I looked like this (I still have that jumper!)

I looked like in 2006 this (I still have that jumper!)

Not long after this I realised that the good times wouldn’t last long! Universities were teaching my secret skills to their undergrads, they were even paying me to do it! Basic computation skills are now a standard skill for people leaving an architecture undergrad course (I wouldn’t hire anyone who couldn’t pass the fizz buzz test3). This left me in something of a quandary, I could burrow further into the stalk of my ‘T’ shaped person-ness, I could find another thing to be good at and make myself a Π shaped person, or I could head off in a  different direction and make myself roughly ‘+’ shaped. Of course I did none of these things.

I picked up on the ‘big data’ buzz word pretty early on, and spent years thinking “I should learn more about that”. I visited sensor data, behavioural economics, intergenerational economics, ethics, decision making, statistics, and a whole bunch of other things. All of which felt like they were giving me the skills I ‘needed’ for my magnum opus. But I wasn’t picking any of these things up with enough of a drive to really get into them, so I’m not sure how much - if any - of the information I picked up actually got stored. Recently I did two courses, one in product management, and one in data science, both at General Assembly. Having homework and a place to be made a big difference in how much I got from it.

One of the staircases to get to a metro station.

But back to the main thrust of this post. The 2006 me was learning with an eye to application; probably not a very good or useful application, but I thought that what I was doing would help me do my job better. As I was endlessly redrawing Dubai metro station parts I guess that was true.

Fast forward to today and I’m probably in the midst of an existential crisis. Silicone valley thinks I’m too old, and I’m just about ready to get started. The dangerous addiction from the title is that I’ve been focusing on acquiring knowledge and skills, but in a way that is more like a medieval re-enactment nerd collects swords, whereas a warrior would have got a sword and then really learned how to use it!

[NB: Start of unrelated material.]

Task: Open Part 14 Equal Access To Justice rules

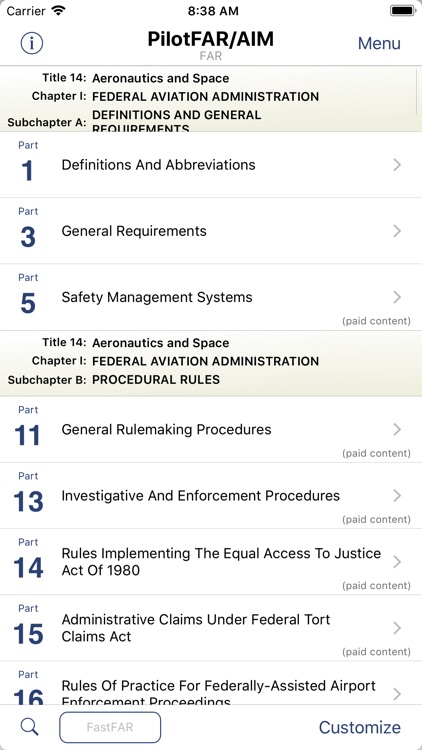Action: tap(211, 562)
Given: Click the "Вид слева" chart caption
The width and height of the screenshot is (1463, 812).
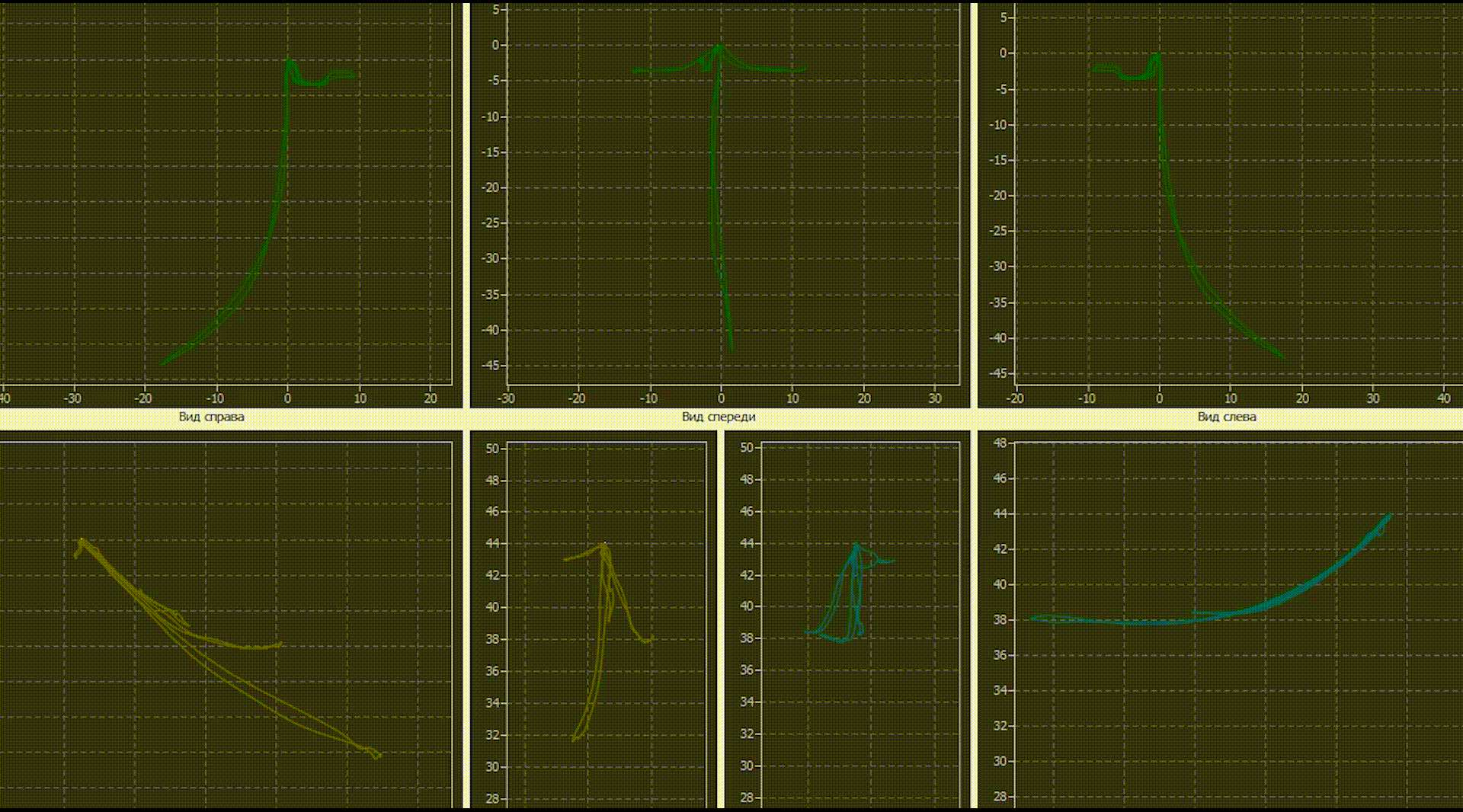Looking at the screenshot, I should [x=1226, y=417].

I think that what I’m getting at with this cathartic rambling is that I need to focus and find a use for my skills, only learning new ones as a gap in my current set prevents me from doing something. As cool as it would be to learn Arabic, Haskell and welding as soon as possible, those gaps in my knowledge aren’t preventing me from progressing in the technology tree of my life.

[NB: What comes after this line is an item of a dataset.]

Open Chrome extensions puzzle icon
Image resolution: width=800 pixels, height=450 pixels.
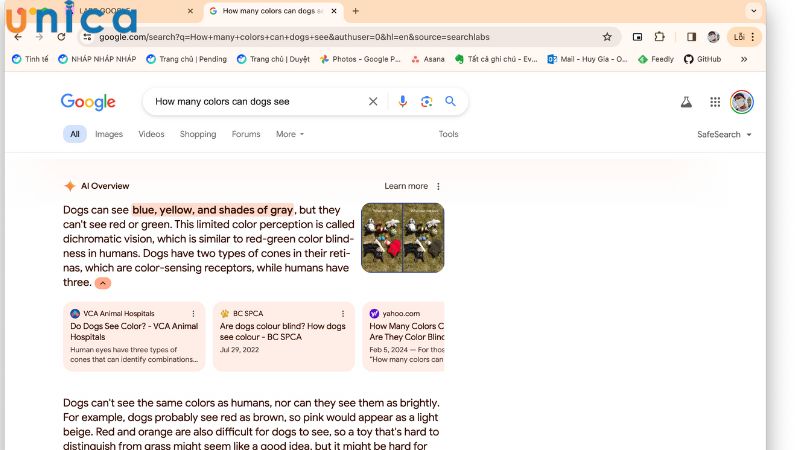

Like playing Civilisation, there needs to be a reason for researching Bronze Working. I don’t have the benefit of knowing where the combined value of my skills will lead me, so I need to guess. Probably more than a guess though, a concerted effort to go in that direction and to hope that I’ve got the tools (or can acquire them) to not run out of steam on the way!

  1. I’m still not, but I know more about what I don’t know! 

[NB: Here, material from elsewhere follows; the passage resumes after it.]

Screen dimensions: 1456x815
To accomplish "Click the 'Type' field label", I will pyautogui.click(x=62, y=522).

  2. not that much later I discovered that when people said optimisation, 9 times out of 10 they just meant that they didn’t know how to solve a problem but they hoped that they computer could figure something out. It became something of a teachers password

  3. if they couldn’t program it but they could still work out how to do it logically I wouldn’t hold it against them; ignorance is soluble, stupidity is probably chronic.